Mi abuelo, empleado del Banco Urquijo, cuando no estaba trabajando, era asiduo frecuentador de esos establecimientos de ocio y descanso. Se había afiliado al Partido Socialista Obrero Español en 1924, cuando se produjo el secuestro, martirio y asesinato del líder socialista italiano Giacomo Matteotti. Mi abuelo Antonio fue socialista convencido toda su vida. Se casó con mi abuela María Luisa Muñoz, una humilde costurera a quien su padre militar había abandonado hacía tiempo. Pues bien, según el testimonio de mi abuelo, no fueron pocas las veces en que confraternizó con la tropa alemana, ni en que esta lo escoltara hasta su domicilio, para librarlo del acoso de los enfurecidos requetés. Es decir, los alemanes de la Legión Cóndor evitaron en más de una ocasión a mi abuelo ser represaliado por los insurgentes de la Guerra. En aquellos azarosos tiempos mi padre no había nacido aún. Luego yo y mi hermano podemos existir gracias a la buena acción de esos soldados alemanes, tan denostados en este momento. Sí, no hay mal que por bien no venga.
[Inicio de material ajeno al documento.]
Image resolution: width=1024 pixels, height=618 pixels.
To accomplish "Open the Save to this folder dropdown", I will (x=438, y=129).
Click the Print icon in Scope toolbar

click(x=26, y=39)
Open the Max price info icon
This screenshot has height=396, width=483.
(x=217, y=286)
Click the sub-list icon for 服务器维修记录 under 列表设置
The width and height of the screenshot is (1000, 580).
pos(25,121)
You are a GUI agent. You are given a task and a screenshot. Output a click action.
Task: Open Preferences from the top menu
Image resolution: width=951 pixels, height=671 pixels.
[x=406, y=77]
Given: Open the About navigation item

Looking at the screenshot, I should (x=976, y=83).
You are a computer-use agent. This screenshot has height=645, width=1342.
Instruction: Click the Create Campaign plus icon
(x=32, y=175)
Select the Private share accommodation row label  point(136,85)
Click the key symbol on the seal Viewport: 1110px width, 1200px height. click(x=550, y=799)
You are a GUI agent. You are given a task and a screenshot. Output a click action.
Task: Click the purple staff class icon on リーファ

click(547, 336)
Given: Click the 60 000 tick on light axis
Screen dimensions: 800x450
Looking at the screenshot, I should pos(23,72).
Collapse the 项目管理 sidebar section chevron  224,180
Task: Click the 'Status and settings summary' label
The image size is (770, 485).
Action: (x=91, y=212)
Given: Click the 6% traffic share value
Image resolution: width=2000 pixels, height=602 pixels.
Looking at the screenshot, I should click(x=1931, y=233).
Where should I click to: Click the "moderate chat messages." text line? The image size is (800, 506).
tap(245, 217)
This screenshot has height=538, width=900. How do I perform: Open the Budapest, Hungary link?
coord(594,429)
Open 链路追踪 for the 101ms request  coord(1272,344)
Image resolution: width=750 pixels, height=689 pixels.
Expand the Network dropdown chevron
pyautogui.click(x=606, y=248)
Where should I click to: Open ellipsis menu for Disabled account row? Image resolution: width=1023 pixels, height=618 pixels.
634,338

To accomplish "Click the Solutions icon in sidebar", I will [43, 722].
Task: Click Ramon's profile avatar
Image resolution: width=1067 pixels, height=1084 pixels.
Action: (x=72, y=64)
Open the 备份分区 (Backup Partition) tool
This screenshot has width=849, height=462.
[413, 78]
Hombres y mujeres nobles y buenos puede haberlos bajo cualquier bandera. Melchor Rodríguez García, torero anarquista, cupletista y poeta, humano fieramente humano antes que nada, apodado el Ángel Rojo por haber salvado del paredón, entre noviembre de 1936 y marzo de 1937, a miles de presos políticos en las cárceles de Madrid. Su consigna: “Se puede morir por las ideas, pero nunca matar por ellas”.

 

Otro testimonio: Ángel Sanz Briz, llamado el Ángel de Budapest, porque salvó a más de cinco mil judíos en 1944 –unos doscientos, sefarditas—proporcionándoles pasaportes españoles. Sanz Briz se había afiliado antes al bando sublevado del general Franco. Eso no impidió que se sintiera llamado a arriesgar su seguridad para salvar todas las vidas que pudo. Por ello fue proclamado Justo entre las Naciones por el estado de Israel. Sanz Briz murió en Roma, en 1980. El gobierno de Franco fue informado por Sanz Briz de la persecución implacable y exterminio sistemático del pueblo judío. Y no se opuso a que su diplomático ejerciera su acción de salvar vidas de perseguidos.

 

Al fin y al cabo, si ha habido españoles absolutamente leales, españoles fieles siempre a la memoria de España, como madre patria, estos han sido, sin duda, los judíos sefardíes, dispersos por el Mediterráneo tras la diáspora de 1492. Ellos han conservado durante varios siglos la lengua castellana del siglo XV, su cultura y tradiciones, la llave de sus casas en España. No han existido, pues, para nuestro país, mejores ciudadanos, mayores y más genuinos embajadores.


La Historia nos enseña sobre el error de ser sectario. Cuidemos al gato que, ya siendo blanco o negro, o de cualquier otro color, nos libra de los molestos ratoncillos.